Published: 22 Sep 2009 19:21:19 PST

SAN FRANCISCO, Calif. -- The global economy may be staggering. Regulators may be howling. Intel's mighty factories, however, continue grinding out processors with ever smaller transistors.

At the Intel ( INTC - news - people ) Developer Conference Tuesday, Intel Chief Paul Otellini announced that the company has begun production of processors with features as tiny as 32 nanometers wide and promised a new generation of processors using even smaller transistors.

Intel rival Advanced Micro Devices ( AMD - news - people ) won't make the shift to 32 nanometer technology until the end of 2010, with volume production beginning in 2011. By that time, Intel will be making the shift to chips with transistors even smaller than that.

At the conference, Otellini held up a wafer he described as the first working chip built with features just 22 nanometers wide.
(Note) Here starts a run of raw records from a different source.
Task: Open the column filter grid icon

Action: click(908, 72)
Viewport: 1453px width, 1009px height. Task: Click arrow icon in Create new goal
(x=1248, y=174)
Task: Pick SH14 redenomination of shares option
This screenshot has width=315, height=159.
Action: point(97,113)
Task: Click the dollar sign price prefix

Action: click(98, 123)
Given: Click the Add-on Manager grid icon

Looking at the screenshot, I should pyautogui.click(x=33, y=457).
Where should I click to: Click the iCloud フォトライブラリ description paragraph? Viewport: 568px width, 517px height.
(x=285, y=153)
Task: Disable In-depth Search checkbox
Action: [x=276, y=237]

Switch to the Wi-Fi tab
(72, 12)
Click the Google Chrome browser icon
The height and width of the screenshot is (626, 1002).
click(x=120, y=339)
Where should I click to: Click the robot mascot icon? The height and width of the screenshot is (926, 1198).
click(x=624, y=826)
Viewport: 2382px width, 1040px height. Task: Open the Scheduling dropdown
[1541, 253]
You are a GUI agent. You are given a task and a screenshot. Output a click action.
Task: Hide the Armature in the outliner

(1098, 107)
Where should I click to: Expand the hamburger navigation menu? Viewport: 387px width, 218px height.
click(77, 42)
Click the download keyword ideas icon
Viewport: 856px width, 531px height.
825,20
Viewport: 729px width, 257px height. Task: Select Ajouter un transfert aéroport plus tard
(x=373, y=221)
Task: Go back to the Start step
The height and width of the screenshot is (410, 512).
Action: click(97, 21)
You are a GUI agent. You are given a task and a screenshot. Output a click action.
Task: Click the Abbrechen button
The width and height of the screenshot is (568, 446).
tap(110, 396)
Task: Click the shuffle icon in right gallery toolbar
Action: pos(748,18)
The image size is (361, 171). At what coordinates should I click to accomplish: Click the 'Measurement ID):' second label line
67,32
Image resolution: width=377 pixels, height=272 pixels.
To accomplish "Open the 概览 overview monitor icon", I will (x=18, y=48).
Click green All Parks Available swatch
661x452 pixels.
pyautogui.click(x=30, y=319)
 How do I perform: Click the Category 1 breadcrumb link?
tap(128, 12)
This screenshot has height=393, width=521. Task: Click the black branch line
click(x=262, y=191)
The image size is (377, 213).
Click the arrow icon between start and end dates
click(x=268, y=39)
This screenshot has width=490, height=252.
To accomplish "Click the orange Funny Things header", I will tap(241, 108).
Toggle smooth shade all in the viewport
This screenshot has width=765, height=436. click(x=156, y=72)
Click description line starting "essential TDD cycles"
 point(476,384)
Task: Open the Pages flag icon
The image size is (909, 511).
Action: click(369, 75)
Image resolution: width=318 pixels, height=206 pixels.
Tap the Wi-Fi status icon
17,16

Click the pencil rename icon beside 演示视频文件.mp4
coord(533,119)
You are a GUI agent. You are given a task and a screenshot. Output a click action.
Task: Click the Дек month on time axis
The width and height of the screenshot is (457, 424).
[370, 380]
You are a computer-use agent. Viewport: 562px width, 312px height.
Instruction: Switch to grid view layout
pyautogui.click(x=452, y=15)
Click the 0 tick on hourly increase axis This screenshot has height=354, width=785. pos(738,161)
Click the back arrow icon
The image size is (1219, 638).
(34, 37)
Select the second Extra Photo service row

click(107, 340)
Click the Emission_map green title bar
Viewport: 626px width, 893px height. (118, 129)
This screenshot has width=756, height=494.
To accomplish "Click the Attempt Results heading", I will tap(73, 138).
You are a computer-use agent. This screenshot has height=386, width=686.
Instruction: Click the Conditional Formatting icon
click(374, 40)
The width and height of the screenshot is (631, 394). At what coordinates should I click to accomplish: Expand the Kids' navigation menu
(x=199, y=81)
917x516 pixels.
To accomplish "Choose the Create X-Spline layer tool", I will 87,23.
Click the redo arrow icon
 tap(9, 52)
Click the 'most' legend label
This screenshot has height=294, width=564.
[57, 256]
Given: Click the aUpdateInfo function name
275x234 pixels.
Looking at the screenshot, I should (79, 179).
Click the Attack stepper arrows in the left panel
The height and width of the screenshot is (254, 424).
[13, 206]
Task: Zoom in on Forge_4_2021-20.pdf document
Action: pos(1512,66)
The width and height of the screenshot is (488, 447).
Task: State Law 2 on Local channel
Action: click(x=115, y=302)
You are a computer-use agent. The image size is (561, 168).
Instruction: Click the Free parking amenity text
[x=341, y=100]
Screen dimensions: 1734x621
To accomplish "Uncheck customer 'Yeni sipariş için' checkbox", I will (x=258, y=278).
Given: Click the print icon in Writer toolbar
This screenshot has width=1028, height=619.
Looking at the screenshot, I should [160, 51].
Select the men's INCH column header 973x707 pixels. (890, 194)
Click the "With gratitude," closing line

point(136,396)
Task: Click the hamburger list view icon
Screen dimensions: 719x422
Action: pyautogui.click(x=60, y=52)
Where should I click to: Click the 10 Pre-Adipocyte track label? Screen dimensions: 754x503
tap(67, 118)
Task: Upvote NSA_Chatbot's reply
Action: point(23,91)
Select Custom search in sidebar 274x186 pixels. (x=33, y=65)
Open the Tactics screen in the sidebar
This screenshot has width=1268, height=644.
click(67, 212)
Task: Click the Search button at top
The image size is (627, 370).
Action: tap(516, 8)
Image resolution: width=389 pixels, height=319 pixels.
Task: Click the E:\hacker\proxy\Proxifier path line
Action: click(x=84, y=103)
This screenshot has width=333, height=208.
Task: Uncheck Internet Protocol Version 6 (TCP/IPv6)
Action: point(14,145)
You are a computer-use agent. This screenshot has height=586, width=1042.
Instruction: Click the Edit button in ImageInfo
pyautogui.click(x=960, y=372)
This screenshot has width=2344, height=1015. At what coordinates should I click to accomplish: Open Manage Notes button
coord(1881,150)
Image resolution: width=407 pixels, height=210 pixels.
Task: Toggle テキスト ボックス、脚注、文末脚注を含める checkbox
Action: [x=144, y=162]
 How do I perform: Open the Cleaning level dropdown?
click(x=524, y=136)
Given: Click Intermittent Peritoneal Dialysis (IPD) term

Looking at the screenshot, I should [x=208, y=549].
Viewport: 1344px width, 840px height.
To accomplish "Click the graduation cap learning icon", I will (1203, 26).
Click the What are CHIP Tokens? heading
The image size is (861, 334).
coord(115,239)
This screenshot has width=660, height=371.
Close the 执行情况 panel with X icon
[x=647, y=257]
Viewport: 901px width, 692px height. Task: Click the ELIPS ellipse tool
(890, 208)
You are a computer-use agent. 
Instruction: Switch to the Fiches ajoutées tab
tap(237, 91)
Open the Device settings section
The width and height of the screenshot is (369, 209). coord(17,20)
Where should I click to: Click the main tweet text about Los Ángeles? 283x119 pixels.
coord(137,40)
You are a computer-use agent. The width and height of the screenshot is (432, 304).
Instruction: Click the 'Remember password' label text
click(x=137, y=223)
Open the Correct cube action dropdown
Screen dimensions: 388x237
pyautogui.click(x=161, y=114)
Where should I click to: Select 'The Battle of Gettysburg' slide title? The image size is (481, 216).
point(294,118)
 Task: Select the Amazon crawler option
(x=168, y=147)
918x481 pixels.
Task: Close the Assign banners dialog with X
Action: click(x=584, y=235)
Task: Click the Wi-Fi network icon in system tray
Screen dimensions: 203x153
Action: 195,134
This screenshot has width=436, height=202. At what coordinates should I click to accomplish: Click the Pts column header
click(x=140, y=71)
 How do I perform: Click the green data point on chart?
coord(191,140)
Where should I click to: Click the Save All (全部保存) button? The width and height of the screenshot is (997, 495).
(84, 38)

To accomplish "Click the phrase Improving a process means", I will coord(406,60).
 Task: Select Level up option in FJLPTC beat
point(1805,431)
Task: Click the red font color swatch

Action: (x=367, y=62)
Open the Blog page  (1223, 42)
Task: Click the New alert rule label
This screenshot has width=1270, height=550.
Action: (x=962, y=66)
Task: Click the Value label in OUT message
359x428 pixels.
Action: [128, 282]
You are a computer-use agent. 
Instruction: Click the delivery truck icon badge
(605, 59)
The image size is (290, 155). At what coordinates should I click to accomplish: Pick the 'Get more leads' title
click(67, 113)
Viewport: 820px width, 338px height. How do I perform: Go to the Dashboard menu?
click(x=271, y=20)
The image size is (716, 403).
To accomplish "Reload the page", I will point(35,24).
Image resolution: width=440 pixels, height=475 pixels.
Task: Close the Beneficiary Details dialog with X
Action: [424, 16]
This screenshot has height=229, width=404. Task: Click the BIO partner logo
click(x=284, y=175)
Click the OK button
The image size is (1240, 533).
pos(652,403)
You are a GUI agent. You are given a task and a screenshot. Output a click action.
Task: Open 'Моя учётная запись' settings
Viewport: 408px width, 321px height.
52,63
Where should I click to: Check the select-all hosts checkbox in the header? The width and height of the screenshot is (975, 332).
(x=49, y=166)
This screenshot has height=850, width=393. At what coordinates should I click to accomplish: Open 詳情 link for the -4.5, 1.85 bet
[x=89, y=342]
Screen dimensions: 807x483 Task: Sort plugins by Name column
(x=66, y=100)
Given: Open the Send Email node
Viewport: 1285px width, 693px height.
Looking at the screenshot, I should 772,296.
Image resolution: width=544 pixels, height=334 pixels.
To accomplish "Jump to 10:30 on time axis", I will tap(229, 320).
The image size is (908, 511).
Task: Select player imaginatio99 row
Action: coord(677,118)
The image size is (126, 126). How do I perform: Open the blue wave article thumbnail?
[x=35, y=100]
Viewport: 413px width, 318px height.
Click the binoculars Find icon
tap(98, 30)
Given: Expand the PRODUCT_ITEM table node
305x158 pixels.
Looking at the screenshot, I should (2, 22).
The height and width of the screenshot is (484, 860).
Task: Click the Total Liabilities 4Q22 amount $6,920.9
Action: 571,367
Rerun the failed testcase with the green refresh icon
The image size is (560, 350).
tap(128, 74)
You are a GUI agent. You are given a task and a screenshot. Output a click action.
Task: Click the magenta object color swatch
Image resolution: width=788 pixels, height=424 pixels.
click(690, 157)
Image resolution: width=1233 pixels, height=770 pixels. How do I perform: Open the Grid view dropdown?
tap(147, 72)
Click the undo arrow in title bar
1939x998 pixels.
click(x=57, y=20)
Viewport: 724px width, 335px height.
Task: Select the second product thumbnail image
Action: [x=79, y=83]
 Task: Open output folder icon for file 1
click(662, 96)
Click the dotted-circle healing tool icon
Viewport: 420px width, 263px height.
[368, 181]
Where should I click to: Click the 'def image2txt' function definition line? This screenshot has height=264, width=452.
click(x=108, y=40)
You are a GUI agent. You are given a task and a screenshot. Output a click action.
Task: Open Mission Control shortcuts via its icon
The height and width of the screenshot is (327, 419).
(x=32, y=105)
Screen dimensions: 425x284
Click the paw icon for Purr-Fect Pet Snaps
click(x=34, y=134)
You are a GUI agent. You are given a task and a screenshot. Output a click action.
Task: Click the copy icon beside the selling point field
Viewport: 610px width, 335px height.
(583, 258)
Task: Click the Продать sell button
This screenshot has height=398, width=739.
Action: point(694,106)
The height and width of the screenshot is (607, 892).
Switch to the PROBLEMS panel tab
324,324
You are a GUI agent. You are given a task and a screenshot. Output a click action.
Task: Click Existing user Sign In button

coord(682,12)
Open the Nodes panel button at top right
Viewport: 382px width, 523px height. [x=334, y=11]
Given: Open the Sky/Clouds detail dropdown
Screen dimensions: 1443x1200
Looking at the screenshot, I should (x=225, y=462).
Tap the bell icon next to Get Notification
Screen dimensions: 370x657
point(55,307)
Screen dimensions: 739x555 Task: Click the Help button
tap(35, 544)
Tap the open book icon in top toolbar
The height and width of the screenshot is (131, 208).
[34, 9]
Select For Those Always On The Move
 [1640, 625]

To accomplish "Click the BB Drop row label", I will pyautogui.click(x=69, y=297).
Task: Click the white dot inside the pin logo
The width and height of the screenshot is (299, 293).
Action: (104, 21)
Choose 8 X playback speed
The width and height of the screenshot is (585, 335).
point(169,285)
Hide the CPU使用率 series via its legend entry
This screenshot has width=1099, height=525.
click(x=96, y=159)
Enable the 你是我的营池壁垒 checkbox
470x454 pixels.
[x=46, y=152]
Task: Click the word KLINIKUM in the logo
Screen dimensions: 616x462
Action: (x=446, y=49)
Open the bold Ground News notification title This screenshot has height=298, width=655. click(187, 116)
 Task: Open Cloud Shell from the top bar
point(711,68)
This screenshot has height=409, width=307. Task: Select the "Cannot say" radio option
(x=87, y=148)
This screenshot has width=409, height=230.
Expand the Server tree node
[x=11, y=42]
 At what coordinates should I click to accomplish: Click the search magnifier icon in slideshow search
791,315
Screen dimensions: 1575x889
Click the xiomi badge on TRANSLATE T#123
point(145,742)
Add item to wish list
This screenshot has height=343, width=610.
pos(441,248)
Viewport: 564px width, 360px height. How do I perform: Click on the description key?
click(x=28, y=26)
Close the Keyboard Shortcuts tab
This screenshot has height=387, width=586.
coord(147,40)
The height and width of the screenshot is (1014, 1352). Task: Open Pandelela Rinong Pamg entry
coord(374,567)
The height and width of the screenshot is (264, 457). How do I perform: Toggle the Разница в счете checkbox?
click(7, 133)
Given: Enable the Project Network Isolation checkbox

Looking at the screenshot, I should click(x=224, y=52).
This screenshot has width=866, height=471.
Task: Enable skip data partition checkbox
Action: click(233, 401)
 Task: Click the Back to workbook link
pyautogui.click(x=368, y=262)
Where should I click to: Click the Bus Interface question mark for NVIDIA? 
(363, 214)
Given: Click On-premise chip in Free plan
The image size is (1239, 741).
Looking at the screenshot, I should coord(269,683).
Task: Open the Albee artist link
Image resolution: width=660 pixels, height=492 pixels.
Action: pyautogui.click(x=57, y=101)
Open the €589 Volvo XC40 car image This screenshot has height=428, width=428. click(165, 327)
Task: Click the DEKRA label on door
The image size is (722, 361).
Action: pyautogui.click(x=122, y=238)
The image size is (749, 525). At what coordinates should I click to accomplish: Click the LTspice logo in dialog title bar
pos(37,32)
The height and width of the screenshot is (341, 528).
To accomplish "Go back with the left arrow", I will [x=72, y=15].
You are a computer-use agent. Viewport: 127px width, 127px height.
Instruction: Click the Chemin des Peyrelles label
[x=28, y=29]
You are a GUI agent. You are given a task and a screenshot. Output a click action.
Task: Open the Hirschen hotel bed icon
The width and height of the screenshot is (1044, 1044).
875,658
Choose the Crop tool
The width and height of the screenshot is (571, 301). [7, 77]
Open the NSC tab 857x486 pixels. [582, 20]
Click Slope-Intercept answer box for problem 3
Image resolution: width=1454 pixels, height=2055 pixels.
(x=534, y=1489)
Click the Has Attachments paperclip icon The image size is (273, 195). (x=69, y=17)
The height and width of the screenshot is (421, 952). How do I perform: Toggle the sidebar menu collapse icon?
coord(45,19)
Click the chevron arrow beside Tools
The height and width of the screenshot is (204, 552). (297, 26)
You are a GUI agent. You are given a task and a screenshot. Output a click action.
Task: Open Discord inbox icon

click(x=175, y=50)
The test chips include more than 2.9 billion transistors packed into an area the size of a fingernail.

Otellini's announcements came a day after the European Commission released the text of its decision to fine Intel 1.06 billion euros, or $1.44 billion, in May after ruling the chip giant used anti-competitive practices to get an edge over rival microprocessor company AMD. In response to the decision, Intel said in a statement that "the Commission's conclusions regarding our business practices are wrong--both factually and legally--and we have appealed the Commission's decision."

Intel's plan is to alternate between introducing a new manufacturing process one year and a new microprocessor design the next. Next up: a new processor design. The new microarchitecture, dubbed Sandy Bridge, will feature a graphics core on the same die as the processor core.